- ASSIGNMENT
Each entry should be quoted word for word, including every mark of punctuation.

- RECORDS FOR THIS EXERCISE

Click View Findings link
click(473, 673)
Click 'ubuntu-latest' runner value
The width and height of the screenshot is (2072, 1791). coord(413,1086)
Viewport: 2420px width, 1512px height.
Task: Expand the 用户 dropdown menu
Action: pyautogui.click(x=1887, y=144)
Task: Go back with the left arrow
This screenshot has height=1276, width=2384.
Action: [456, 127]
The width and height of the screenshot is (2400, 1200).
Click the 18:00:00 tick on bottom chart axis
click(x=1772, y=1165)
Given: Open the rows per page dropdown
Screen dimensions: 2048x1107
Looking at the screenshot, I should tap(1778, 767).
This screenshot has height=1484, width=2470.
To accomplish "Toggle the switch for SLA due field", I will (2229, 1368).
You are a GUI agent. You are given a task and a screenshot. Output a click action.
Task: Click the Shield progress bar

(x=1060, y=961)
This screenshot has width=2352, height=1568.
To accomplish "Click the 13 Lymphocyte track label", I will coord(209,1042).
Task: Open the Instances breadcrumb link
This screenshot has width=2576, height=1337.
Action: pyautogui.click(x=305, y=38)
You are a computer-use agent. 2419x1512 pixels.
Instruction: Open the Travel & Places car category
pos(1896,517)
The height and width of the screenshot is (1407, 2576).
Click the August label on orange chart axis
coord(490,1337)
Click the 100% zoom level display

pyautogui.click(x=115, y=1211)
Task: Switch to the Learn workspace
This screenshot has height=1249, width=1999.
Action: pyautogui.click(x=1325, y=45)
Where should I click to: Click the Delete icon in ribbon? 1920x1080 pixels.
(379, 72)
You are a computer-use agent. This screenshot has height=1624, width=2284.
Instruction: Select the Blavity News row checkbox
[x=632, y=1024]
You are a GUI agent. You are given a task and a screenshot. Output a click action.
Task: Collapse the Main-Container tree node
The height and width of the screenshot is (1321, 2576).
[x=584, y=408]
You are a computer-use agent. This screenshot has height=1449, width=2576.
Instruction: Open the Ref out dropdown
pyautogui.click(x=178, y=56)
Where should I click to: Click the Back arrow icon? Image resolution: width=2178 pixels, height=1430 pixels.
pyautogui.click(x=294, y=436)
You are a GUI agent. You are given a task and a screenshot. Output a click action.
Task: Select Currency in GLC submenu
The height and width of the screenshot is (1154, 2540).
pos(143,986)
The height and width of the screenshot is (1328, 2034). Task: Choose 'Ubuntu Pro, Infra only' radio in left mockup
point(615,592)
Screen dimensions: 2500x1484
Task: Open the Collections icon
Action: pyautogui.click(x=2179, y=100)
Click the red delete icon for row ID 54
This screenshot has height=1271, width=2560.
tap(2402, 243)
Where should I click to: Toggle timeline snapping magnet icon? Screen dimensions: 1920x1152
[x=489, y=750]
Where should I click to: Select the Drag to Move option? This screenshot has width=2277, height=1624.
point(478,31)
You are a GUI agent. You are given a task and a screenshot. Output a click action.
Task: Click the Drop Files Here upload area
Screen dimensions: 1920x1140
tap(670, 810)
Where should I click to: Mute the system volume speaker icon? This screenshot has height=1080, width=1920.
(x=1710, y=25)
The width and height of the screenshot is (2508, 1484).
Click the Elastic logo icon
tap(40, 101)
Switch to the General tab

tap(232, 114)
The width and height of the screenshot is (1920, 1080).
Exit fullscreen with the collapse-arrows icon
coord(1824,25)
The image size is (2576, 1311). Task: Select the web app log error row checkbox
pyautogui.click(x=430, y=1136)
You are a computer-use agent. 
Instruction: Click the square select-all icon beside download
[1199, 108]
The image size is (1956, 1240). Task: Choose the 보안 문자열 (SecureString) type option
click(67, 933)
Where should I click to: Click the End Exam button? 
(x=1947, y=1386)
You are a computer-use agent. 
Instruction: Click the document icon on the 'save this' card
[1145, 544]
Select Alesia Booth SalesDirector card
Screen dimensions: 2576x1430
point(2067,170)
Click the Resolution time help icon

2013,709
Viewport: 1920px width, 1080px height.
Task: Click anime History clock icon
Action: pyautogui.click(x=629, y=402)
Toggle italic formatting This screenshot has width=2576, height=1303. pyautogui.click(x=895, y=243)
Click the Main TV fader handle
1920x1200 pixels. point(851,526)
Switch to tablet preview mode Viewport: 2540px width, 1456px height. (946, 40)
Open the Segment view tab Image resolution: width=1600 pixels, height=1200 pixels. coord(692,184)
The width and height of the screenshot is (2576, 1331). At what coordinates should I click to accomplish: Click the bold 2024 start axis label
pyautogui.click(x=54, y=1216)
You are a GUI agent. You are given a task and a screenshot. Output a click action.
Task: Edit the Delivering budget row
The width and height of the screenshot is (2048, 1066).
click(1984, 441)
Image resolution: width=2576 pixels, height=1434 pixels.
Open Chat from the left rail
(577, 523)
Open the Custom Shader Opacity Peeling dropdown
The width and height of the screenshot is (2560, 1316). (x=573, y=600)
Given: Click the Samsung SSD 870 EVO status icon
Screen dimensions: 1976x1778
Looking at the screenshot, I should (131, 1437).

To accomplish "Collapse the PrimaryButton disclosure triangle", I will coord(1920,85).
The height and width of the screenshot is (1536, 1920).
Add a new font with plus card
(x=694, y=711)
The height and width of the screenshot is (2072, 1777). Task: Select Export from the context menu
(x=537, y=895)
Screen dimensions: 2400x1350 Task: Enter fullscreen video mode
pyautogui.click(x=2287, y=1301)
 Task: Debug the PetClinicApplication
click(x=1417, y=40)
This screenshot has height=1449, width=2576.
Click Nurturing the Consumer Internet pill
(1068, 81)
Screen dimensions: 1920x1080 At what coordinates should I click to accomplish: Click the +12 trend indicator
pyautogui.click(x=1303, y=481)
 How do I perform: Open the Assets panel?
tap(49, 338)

- WRITTEN RESPONSE
Click View Findings link
click(473, 673)
Click 'ubuntu-latest' runner value
The width and height of the screenshot is (2072, 1791). coord(413,1086)
Viewport: 2420px width, 1512px height.
Task: Expand the 用户 dropdown menu
Action: pyautogui.click(x=1887, y=144)
Task: Go back with the left arrow
This screenshot has height=1276, width=2384.
Action: [456, 127]
The width and height of the screenshot is (2400, 1200).
Click the 18:00:00 tick on bottom chart axis
click(x=1772, y=1165)
Given: Open the rows per page dropdown
Screen dimensions: 2048x1107
Looking at the screenshot, I should tap(1778, 767).
This screenshot has height=1484, width=2470.
To accomplish "Toggle the switch for SLA due field", I will (2229, 1368).
You are a GUI agent. You are given a task and a screenshot. Output a click action.
Task: Click the Shield progress bar

(x=1060, y=961)
This screenshot has width=2352, height=1568.
To accomplish "Click the 13 Lymphocyte track label", I will coord(209,1042).
Task: Open the Instances breadcrumb link
This screenshot has width=2576, height=1337.
Action: pyautogui.click(x=305, y=38)
You are a computer-use agent. 2419x1512 pixels.
Instruction: Open the Travel & Places car category
pos(1896,517)
The height and width of the screenshot is (1407, 2576).
Click the August label on orange chart axis
coord(490,1337)
Click the 100% zoom level display

pyautogui.click(x=115, y=1211)
Task: Switch to the Learn workspace
This screenshot has height=1249, width=1999.
Action: pyautogui.click(x=1325, y=45)
Where should I click to: Click the Delete icon in ribbon? 1920x1080 pixels.
(379, 72)
You are a computer-use agent. This screenshot has height=1624, width=2284.
Instruction: Select the Blavity News row checkbox
[x=632, y=1024]
You are a GUI agent. You are given a task and a screenshot. Output a click action.
Task: Collapse the Main-Container tree node
The height and width of the screenshot is (1321, 2576).
[x=584, y=408]
You are a computer-use agent. This screenshot has height=1449, width=2576.
Instruction: Open the Ref out dropdown
pyautogui.click(x=178, y=56)
Where should I click to: Click the Back arrow icon? Image resolution: width=2178 pixels, height=1430 pixels.
pyautogui.click(x=294, y=436)
You are a GUI agent. You are given a task and a screenshot. Output a click action.
Task: Select Currency in GLC submenu
The height and width of the screenshot is (1154, 2540).
pos(143,986)
The height and width of the screenshot is (1328, 2034). Task: Choose 'Ubuntu Pro, Infra only' radio in left mockup
point(615,592)
Screen dimensions: 2500x1484
Task: Open the Collections icon
Action: pyautogui.click(x=2179, y=100)
Click the red delete icon for row ID 54
This screenshot has height=1271, width=2560.
tap(2402, 243)
Where should I click to: Toggle timeline snapping magnet icon? Screen dimensions: 1920x1152
[x=489, y=750]
Where should I click to: Select the Drag to Move option? This screenshot has width=2277, height=1624.
point(478,31)
You are a GUI agent. You are given a task and a screenshot. Output a click action.
Task: Click the Drop Files Here upload area
Screen dimensions: 1920x1140
tap(670, 810)
Where should I click to: Mute the system volume speaker icon? This screenshot has height=1080, width=1920.
(x=1710, y=25)
The width and height of the screenshot is (2508, 1484).
Click the Elastic logo icon
tap(40, 101)
Switch to the General tab

tap(232, 114)
The width and height of the screenshot is (1920, 1080).
Exit fullscreen with the collapse-arrows icon
coord(1824,25)
The image size is (2576, 1311). Task: Select the web app log error row checkbox
pyautogui.click(x=430, y=1136)
You are a computer-use agent. 
Instruction: Click the square select-all icon beside download
[1199, 108]
The image size is (1956, 1240). Task: Choose the 보안 문자열 (SecureString) type option
click(67, 933)
Where should I click to: Click the End Exam button? 
(x=1947, y=1386)
You are a computer-use agent. 
Instruction: Click the document icon on the 'save this' card
[1145, 544]
Select Alesia Booth SalesDirector card
Screen dimensions: 2576x1430
point(2067,170)
Click the Resolution time help icon

2013,709
Viewport: 1920px width, 1080px height.
Task: Click anime History clock icon
Action: pyautogui.click(x=629, y=402)
Toggle italic formatting This screenshot has width=2576, height=1303. pyautogui.click(x=895, y=243)
Click the Main TV fader handle
1920x1200 pixels. point(851,526)
Switch to tablet preview mode Viewport: 2540px width, 1456px height. (946, 40)
Open the Segment view tab Image resolution: width=1600 pixels, height=1200 pixels. coord(692,184)
The width and height of the screenshot is (2576, 1331). At what coordinates should I click to accomplish: Click the bold 2024 start axis label
pyautogui.click(x=54, y=1216)
You are a GUI agent. You are given a task and a screenshot. Output a click action.
Task: Edit the Delivering budget row
The width and height of the screenshot is (2048, 1066).
click(1984, 441)
Image resolution: width=2576 pixels, height=1434 pixels.
Open Chat from the left rail
(577, 523)
Open the Custom Shader Opacity Peeling dropdown
The width and height of the screenshot is (2560, 1316). (x=573, y=600)
Given: Click the Samsung SSD 870 EVO status icon
Screen dimensions: 1976x1778
Looking at the screenshot, I should (131, 1437).

To accomplish "Collapse the PrimaryButton disclosure triangle", I will coord(1920,85).
The height and width of the screenshot is (1536, 1920).
Add a new font with plus card
(x=694, y=711)
The height and width of the screenshot is (2072, 1777). Task: Select Export from the context menu
(x=537, y=895)
Screen dimensions: 2400x1350 Task: Enter fullscreen video mode
pyautogui.click(x=2287, y=1301)
 Task: Debug the PetClinicApplication
click(x=1417, y=40)
This screenshot has height=1449, width=2576.
Click Nurturing the Consumer Internet pill
(1068, 81)
Screen dimensions: 1920x1080 At what coordinates should I click to accomplish: Click the +12 trend indicator
pyautogui.click(x=1303, y=481)
 How do I perform: Open the Assets panel?
tap(49, 338)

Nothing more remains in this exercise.